● PROBLEM TO SOLVE:
From the records that follow, return exactly the lines beginning at the one that contains "Given: Choose the orange 敌对 bar" and ending at the one that contains "Task: Click the", pictures left out.

● DATA SECTION:

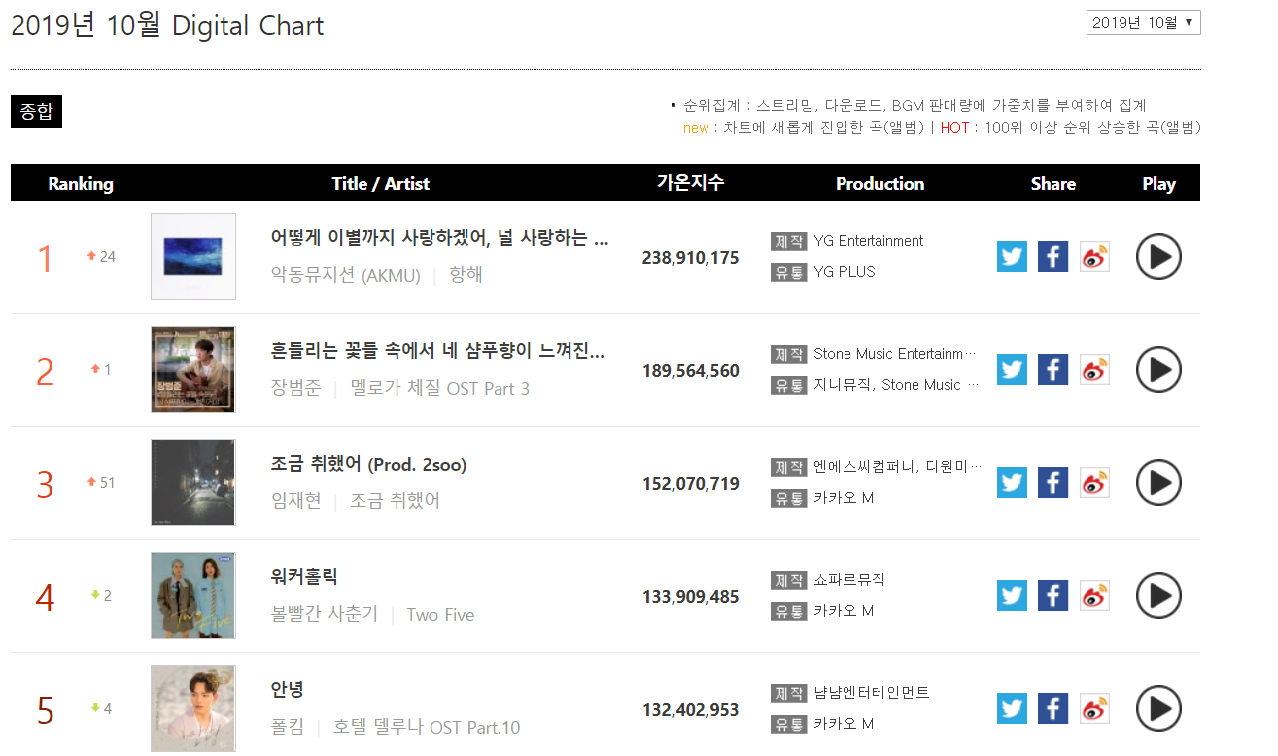
Task: Click Weibo icon for rank 1 song
Action: 1094,257
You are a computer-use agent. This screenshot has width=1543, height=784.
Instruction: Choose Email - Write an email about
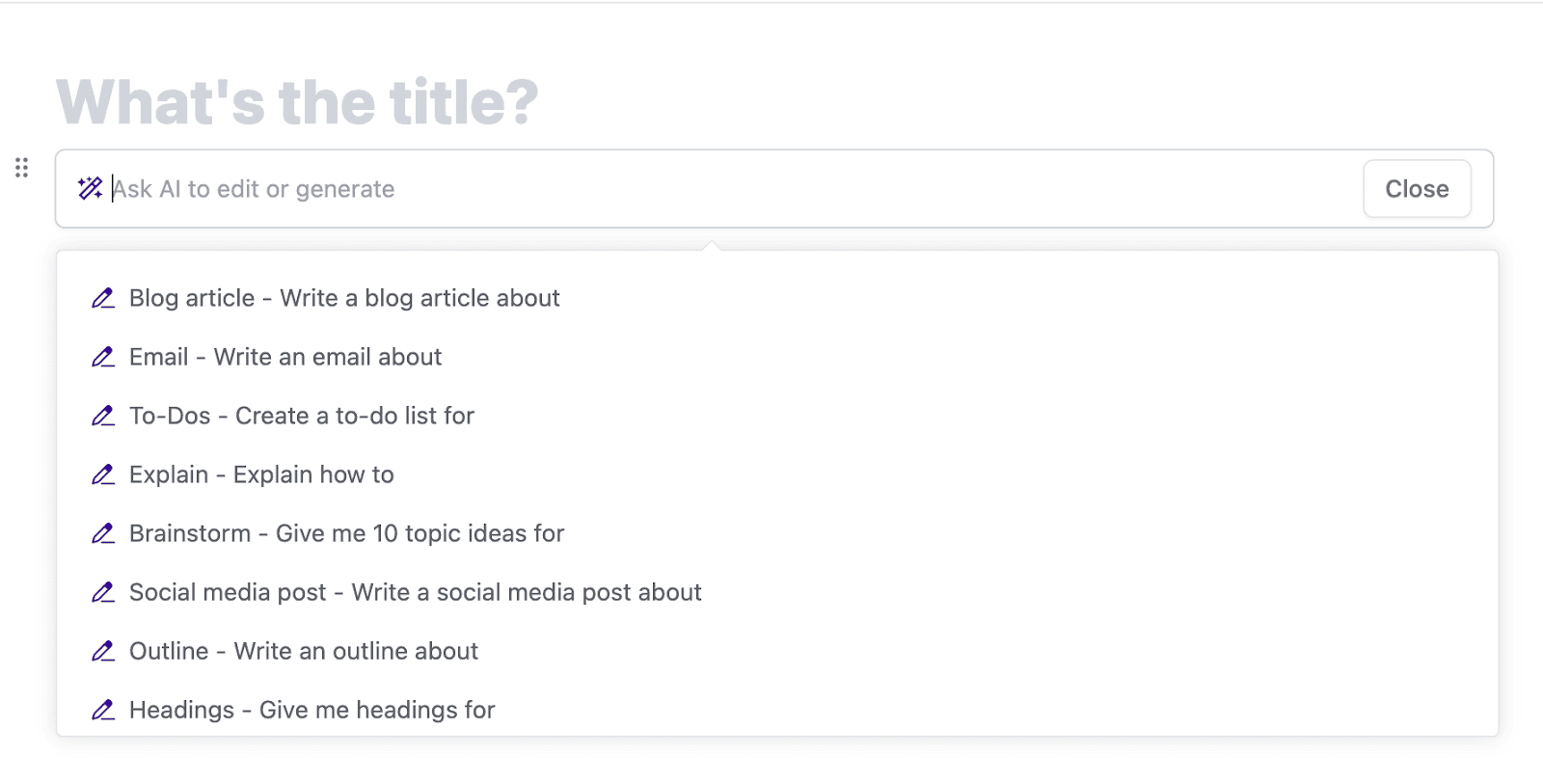pyautogui.click(x=285, y=357)

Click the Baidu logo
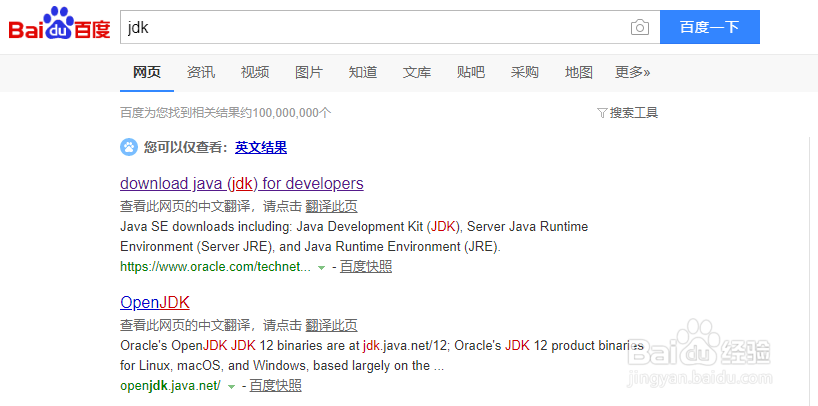coord(60,26)
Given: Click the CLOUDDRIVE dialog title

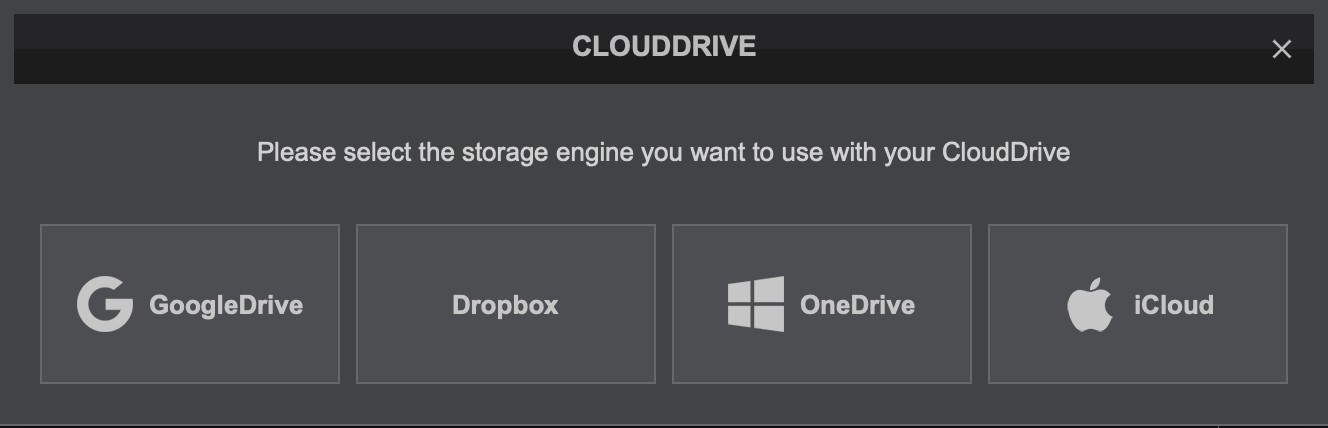Looking at the screenshot, I should [x=663, y=47].
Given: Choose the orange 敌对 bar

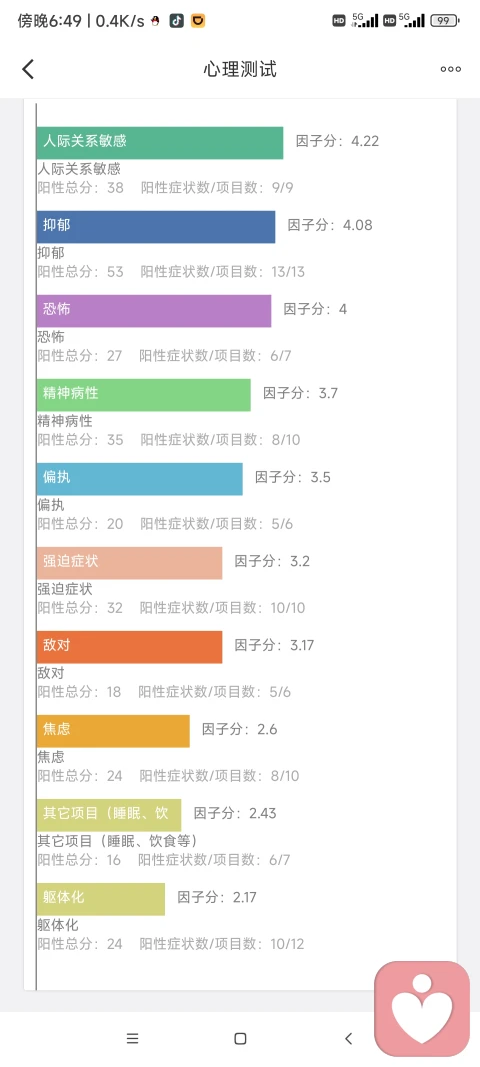Looking at the screenshot, I should pyautogui.click(x=129, y=646).
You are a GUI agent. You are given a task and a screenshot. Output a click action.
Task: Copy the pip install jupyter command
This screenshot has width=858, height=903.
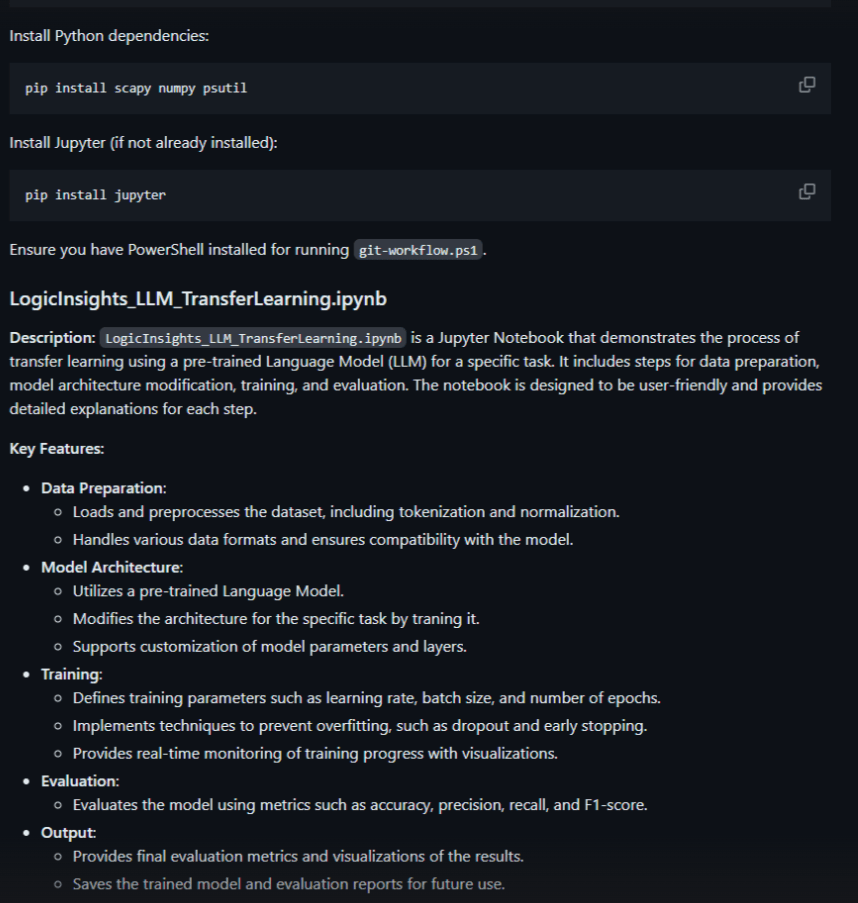(x=807, y=192)
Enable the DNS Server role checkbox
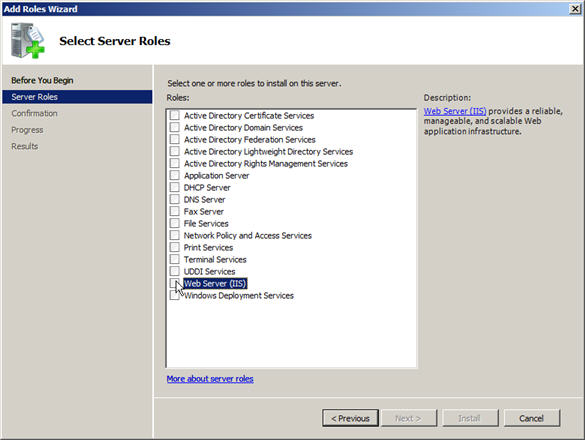585x440 pixels. [x=174, y=199]
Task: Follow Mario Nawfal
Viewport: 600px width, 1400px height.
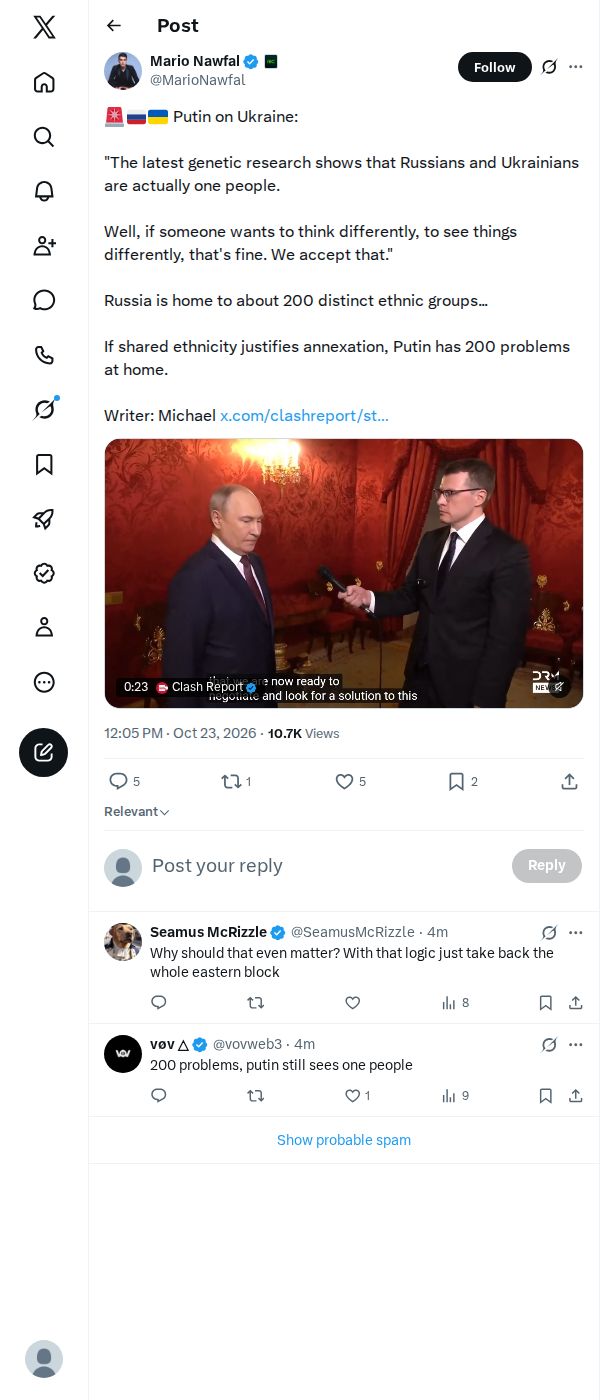Action: (x=495, y=67)
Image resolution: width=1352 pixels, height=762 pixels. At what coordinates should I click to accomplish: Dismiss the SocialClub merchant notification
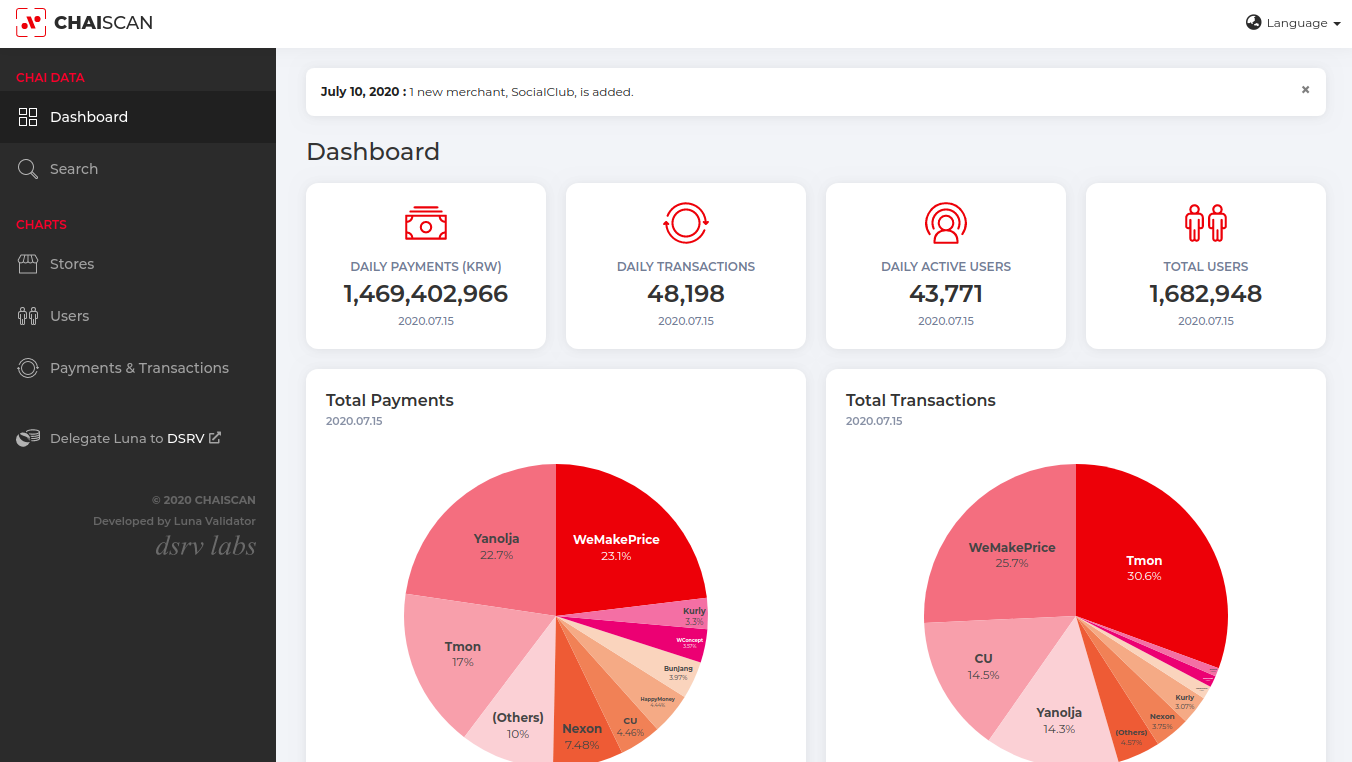click(x=1305, y=89)
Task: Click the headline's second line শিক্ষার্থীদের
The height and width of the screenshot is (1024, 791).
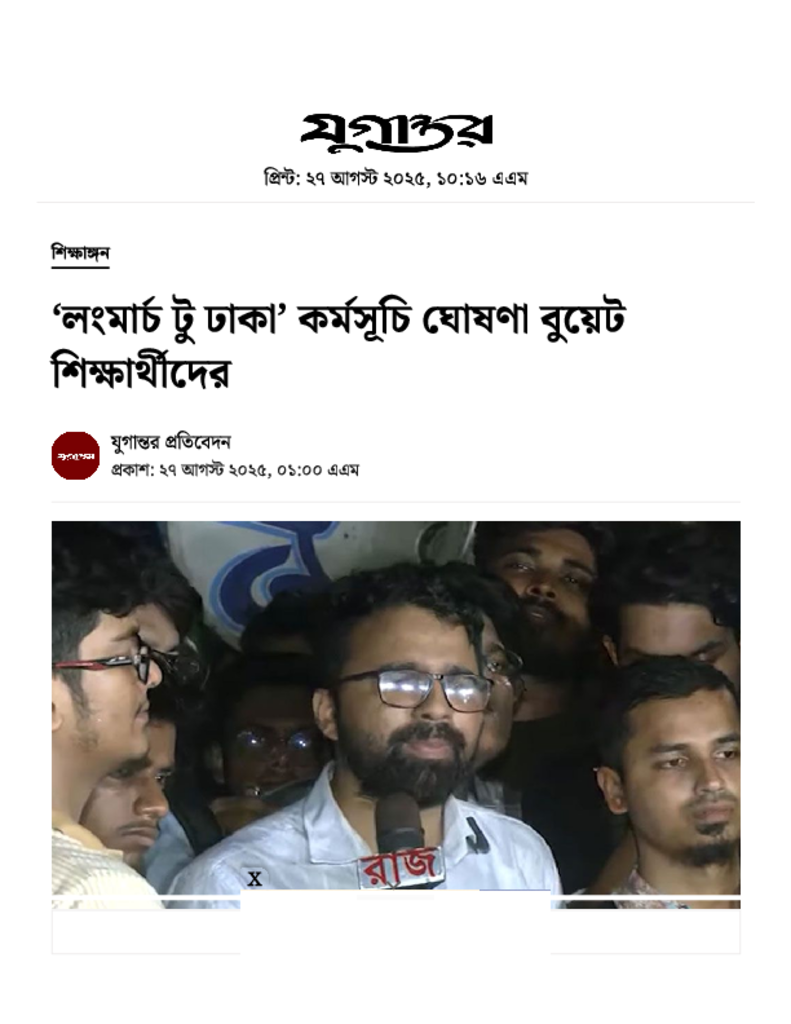Action: click(x=141, y=372)
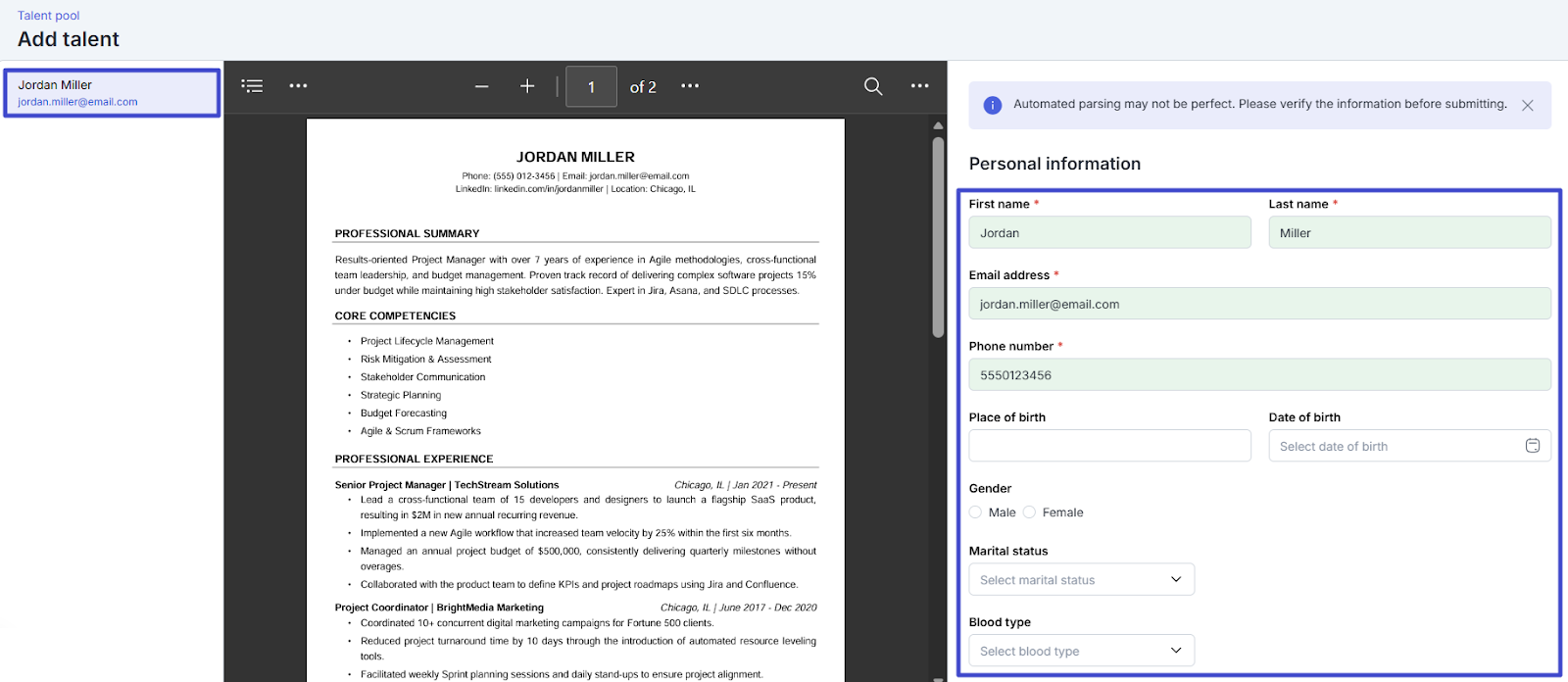
Task: Go to the Talent pool breadcrumb link
Action: [48, 16]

● TASK RESPONSE:
Given: Choose the orange 敌对 bar

Looking at the screenshot, I should pyautogui.click(x=129, y=646).
You are a GUI agent. You are given a task and a screenshot. Output a click action.
Task: Copy the pip install jupyter command
This screenshot has width=858, height=903.
(x=807, y=192)
Enable the DNS Server role checkbox
585x440 pixels. [x=174, y=199]
Task: Follow Mario Nawfal
Viewport: 600px width, 1400px height.
Action: (x=495, y=67)
Image resolution: width=1352 pixels, height=762 pixels. At what coordinates should I click to accomplish: Dismiss the SocialClub merchant notification
click(x=1305, y=89)
Task: Click the headline's second line শিক্ষার্থীদের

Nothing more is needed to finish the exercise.